Le minimalisme se définit souvent par sa capacité à provoquer. Ce n'est pas seulement ce qui est visible, mais aussi ce que le spectateur imagine autour de l'œuvre. En réalité, c'est le regard du spectateur qui façonne la profondeur de l'œuvre, plutôt que l'artiste lui-même.
La bonne lettre, de Celia Rico Clavellino, illustre parfaitement cette tendance minimaliste. La réalisatrice a développé ce style tout au long de ses œuvres précédentes, telles que Voyage au quatrième d'une mère et Les petits amours. Dans ces films, le silence profond qui entoure les conversations entre une mère et sa fille est primordial.
Ce silence est souvent plus éloquent que les mots. Il représente les deudas et les blessures non dites, créant une atmosphère d'intimité et de tension. Dans son dernier film, la réalisatrice s'aventure encore plus loin en explorant le mutisme et ses implications universelles.
La troisième œuvre de la réalisatrice vise à capturer l'écho d'un silence immense. Ce silence fait référence à une génération entière de femmes ayant vécu la posguerre et le régime franquiste. Rico Clavellino reste fidèle à son approche, permettant au spectateur de reconstituer les éléments laissés sur l'écran.
Le film invite le public à compléter ce qu'il voit avec des fragments de sa propre mémoire. Cette mémoire, bien que brouillée, est présente dans les corps des femmes d'aujourd'hui. La narration s'ancre dans le roman de Rafael Chirbes, se déroulant dans un village valencien après la Guerre Civile.

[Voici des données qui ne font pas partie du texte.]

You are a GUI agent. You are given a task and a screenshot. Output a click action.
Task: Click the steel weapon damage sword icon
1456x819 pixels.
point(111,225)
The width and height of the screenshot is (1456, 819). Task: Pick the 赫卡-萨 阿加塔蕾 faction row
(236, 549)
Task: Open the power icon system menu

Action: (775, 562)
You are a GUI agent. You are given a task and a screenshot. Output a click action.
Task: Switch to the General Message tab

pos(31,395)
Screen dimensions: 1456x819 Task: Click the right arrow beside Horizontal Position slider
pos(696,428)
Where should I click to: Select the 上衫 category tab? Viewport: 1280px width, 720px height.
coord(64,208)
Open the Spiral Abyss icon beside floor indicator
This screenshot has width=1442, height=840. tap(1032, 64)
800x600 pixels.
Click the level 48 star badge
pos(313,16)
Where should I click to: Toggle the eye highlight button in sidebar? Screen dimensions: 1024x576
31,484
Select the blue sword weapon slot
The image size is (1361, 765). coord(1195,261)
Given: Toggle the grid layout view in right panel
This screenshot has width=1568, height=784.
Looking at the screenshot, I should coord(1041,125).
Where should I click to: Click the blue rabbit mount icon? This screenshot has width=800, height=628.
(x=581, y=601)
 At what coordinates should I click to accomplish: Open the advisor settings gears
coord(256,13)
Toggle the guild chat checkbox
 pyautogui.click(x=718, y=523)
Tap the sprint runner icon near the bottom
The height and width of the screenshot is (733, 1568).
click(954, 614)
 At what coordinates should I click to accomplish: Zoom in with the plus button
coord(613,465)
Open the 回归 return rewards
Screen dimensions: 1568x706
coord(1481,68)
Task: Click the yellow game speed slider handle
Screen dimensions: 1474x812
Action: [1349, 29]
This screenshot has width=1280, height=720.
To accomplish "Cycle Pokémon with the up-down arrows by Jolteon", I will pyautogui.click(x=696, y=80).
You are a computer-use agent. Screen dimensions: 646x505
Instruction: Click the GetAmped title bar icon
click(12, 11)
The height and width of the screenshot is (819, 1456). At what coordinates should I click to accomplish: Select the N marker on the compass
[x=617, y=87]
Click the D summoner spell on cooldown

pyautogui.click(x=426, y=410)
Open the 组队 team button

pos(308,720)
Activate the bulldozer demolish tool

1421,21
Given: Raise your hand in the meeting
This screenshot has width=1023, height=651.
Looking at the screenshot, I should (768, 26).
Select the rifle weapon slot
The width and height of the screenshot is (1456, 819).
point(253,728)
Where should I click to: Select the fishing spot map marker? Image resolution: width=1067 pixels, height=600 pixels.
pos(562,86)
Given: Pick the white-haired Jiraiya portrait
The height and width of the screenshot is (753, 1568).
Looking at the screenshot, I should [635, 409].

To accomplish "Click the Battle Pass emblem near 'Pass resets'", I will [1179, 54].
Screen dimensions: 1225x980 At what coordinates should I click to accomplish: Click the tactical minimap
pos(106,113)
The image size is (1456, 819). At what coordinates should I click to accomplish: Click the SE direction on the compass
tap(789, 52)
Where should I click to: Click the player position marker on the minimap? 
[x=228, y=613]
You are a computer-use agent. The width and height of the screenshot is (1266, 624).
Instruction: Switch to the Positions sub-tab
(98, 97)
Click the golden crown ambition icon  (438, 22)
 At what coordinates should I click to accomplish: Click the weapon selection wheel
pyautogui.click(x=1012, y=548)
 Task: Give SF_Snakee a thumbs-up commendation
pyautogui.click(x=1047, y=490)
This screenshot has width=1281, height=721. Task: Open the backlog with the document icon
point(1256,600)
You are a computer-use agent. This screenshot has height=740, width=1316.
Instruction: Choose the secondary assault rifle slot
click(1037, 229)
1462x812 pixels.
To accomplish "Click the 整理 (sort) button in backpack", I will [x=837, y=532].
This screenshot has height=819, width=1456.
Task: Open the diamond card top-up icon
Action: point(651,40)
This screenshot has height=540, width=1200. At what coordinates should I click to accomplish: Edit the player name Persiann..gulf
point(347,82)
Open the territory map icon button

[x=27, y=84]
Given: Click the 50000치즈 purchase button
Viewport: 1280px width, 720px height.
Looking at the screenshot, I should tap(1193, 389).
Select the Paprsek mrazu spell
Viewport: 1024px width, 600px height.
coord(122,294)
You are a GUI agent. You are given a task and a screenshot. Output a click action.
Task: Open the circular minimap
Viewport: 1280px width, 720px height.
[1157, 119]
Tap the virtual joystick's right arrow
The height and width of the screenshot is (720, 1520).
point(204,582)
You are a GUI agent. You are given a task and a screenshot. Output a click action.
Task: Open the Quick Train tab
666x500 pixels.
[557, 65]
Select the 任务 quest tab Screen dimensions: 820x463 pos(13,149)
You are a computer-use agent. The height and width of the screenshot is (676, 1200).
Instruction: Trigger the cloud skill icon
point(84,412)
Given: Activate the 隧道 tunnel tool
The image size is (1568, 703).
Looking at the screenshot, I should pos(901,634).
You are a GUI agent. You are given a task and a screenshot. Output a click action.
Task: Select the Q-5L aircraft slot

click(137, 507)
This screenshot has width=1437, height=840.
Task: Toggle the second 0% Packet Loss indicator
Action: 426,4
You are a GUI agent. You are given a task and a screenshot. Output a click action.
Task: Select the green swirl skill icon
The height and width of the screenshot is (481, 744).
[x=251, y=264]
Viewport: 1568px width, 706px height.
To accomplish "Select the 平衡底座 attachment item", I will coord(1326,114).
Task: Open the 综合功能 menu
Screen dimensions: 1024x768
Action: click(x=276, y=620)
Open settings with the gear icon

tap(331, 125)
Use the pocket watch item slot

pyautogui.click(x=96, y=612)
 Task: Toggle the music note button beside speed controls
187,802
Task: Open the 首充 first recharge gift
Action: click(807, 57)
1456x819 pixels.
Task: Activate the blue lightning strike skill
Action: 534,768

Dans ce contexte, le personnage incarné par Loreto Mauleón s'efforce de créer une normalité face à l'horreur. Elle devient le centre invisible qui soutient tout en sacrifiant et en se taisant. Son mari, joué par Roger Casamajor, subit l'humiliation pour survivre, tandis que son beau-frère, Enriq Auquer, choisit de fuir cette humiliation.
Chacun des personnages a perdu quelque chose et, en silence, ils communiquent leur souffrance. Le temps passe, et le fugitif revient avec une femme, apprenant une nouvelle façon de survivre en servant le vainqueur, ce qui crée une tension palpable.
Celia Rico Clavellino construit son film avec une attention minutieuse aux détails. La protagoniste s'active dans l'ombre, accomplissant des tâches quotidiennes. Pendant ce temps, l'action principale, souvent dominée par les hommes, se déplace sans but apparent. C'est dans ce second plan que le personnage de Mauleón s'affirme, révélant la force du minimalisme.
Cependant, le film présente parfois des moments où il s'éloigne de son propre rigueur minimaliste. La narration prend alors une place excessive, rendant le récit erratique. Malgré cela, le film reste une proposition audacieuse et intime, défiant l'oubli et marquant les esprits.
En somme, La bonne lettre est un film qui transcende le minimalisme en tant que style. Il évoque des thèmes profonds et universels, tout en restant ancré dans une réalité poignante. Ce film, à la fois silencieux et puissant, défie les conventions et rappelle l'importance de la mémoire collective. En effet, le minimalisme ne se résume pas à une question de taille, mais à la profondeur des émotions qu'il évoque.